Consegna: Per favore, indica da quale parola latina deriva "precarius" secondo il brano sui precari della scuola.

Brano di partenza:
------------------------------

Una
situazione che si trascina da anni e che i tagli
all’istruzione hanno pesantemente aggravato – Gli
insegnanti senza concrete prospettive di lavoro fra gli
animatori delle proteste che hanno accompagnato l’inizio
dell’anno scolastico – Proteste ormai fisiologiche,
commenta il ministro Maria Stella Gelmini: a ogni ripresa
autunnale si riempiono le piazze – Un grande problema
statistico che è la risultante di migliaia di penosi
problemi personali e familiari
Precarius
è una parola
latina che deriva da prex, preghiera. Voleva dire, infatti, ottenuto grazie alla
preghiera. Ma in italiano il significato del termine si è
precisato nel senso dell’instabilità dell’insicurezza,
della provvisorietà. I suoi sinonimi sono incerto, dubbio,
transitorio, momentaneo, revocabile. Tutte categorie attorno
alle quali è assai difficile, se non impossibile, costruire
una prospettiva di vita. Per esempio farsi una famiglia,
mettere al mondo dei figli. Il precario vive alla giornata,
aspetta e non fa progetti. “Del doman non v’è
certezza”, cantava Lorenzo il Magnifico invitando a
spassarsela fin che il sangue della giovinezza pulsa nelle
vene: ma questa edonistica visione rinascimentale sarebbe
difficilmente applicabile, oggi, a quella sventurata classe
professionale che si riconosce nella condizione del
precariato. Una classe anche troppo rappresentata nel corpo
docente della scuola italiana. Insegnanti a mezzo servizio
che per anni si sono illusi di scalare progressivamente la
montagna dell’incarico di ruolo e che oggi, tartassati dai
tagli alla spesa pubblica, vivono letteralmente nel panico.
Sono
proprio loro ad animare i cortei di protesta che hanno
accompagnato l’avvio del nuovo anno scolastico. Nella sua
consueta conferenza stampa il ministro dell’istruzione
Maria Stella Gelmini ha espresso solidarietà nei loro
confronti, ma ha precisato che sarebbe impossibile
“assumere duecentomila precari”, e che del resto la
responsabilità del problema va indietro negli anni e
compete dunque ad altre amministrazioni. Certo i precari
facevano comodo quando l’elasticità della loro condizione
permetteva di affrontare le sfide della crescente
scolarizzazione. Ma poi sono emerse due esigenze
complementari: ridurre il bilancio della scuola, come parte
di una politica di austerità che mortifica l’insieme
della spesa pubblica, e portare a livelli fisiologici il
rapporto studenti-docenti, oggi squilibrato nel senso che i
docenti sarebbero troppi. Dunque: classi più numerose, meno
insegnanti complementari, come quelli di sostegno, e i
precari si mettano il cuore in pace. Per loro meno lavoro, o
niente lavoro, in attesa del lentissimo scorrimento delle
graduatorie.

------------------------------

Elenco dati:
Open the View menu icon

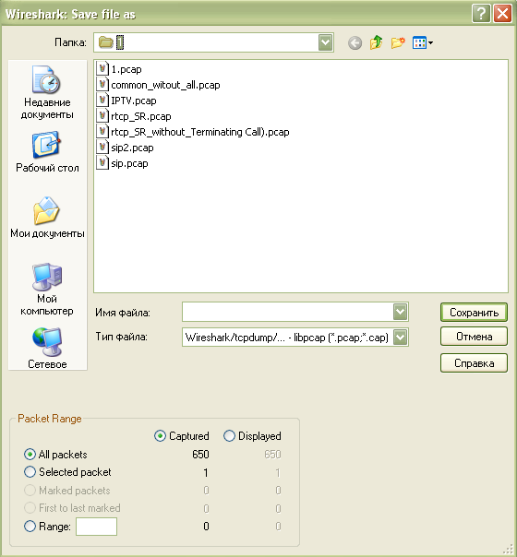[x=423, y=43]
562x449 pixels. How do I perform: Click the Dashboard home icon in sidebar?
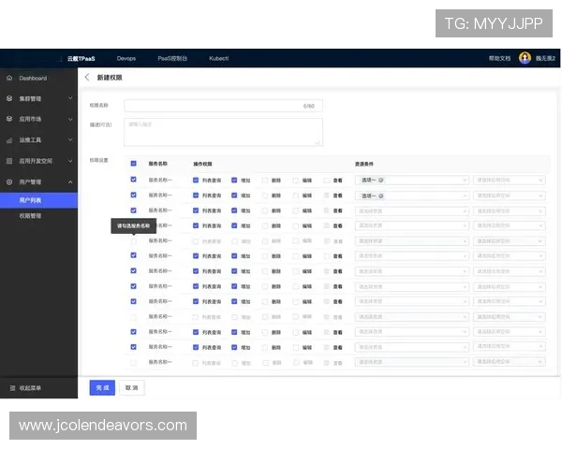point(9,78)
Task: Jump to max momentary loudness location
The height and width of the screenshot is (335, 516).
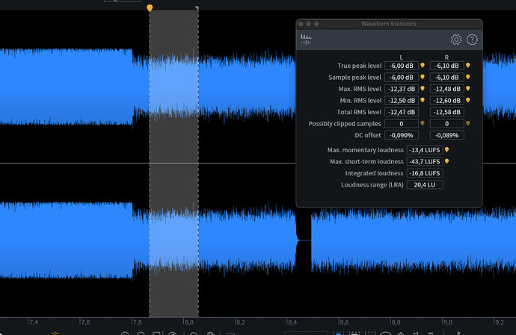Action: point(447,150)
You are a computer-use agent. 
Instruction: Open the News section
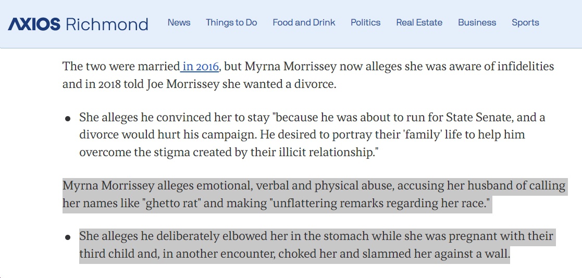click(179, 22)
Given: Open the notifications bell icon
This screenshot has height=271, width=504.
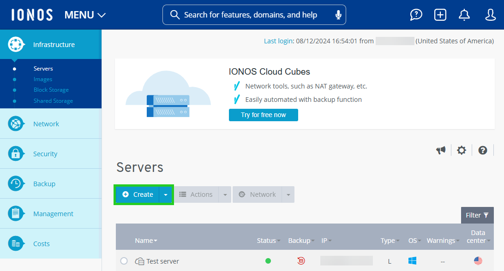Looking at the screenshot, I should [464, 14].
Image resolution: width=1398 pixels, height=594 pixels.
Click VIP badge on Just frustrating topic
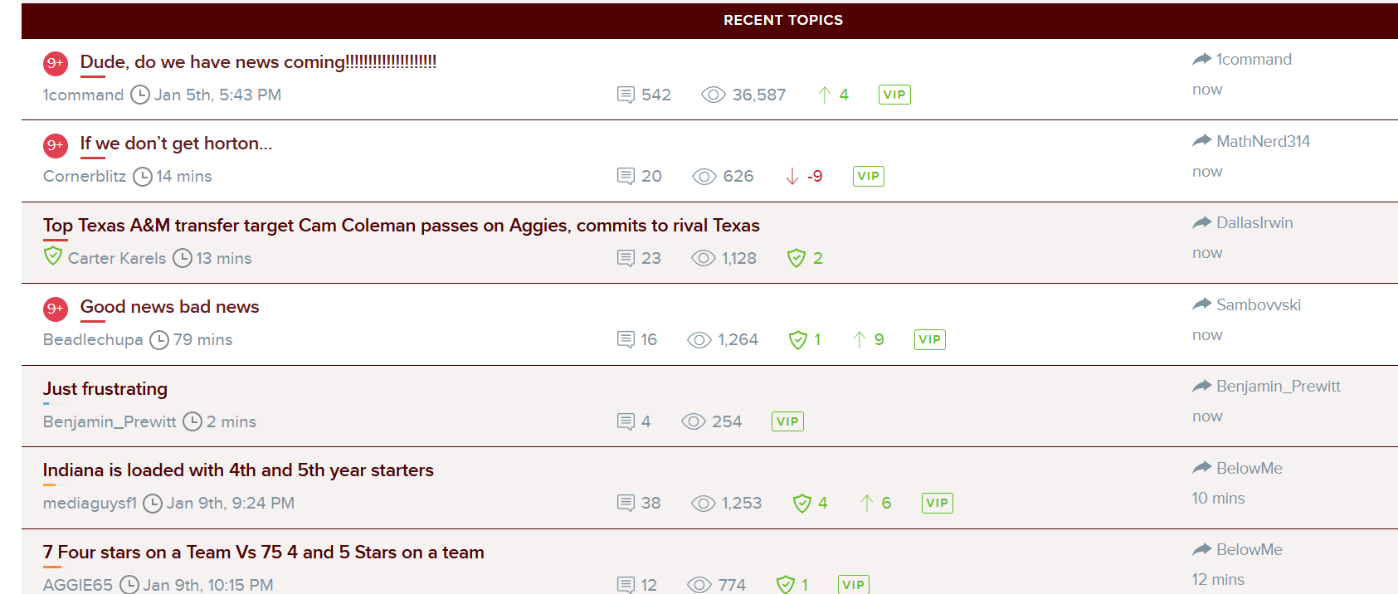pyautogui.click(x=787, y=421)
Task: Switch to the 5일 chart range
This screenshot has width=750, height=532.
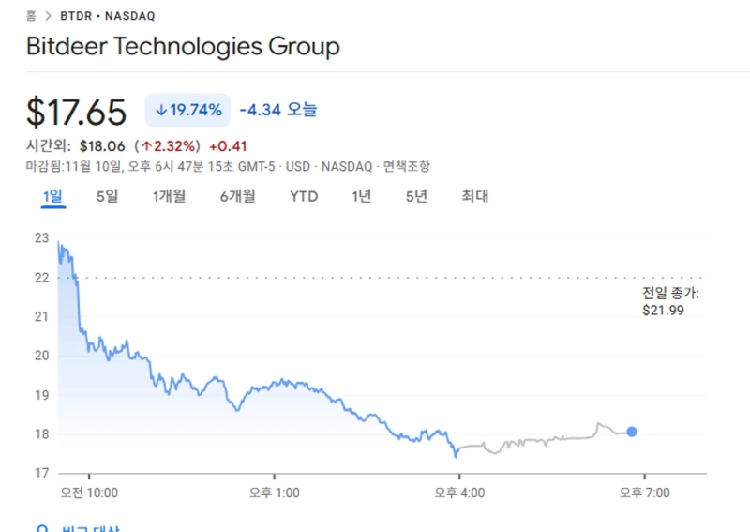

------------------------------

Risposta: Da "prex", che significa preghiera.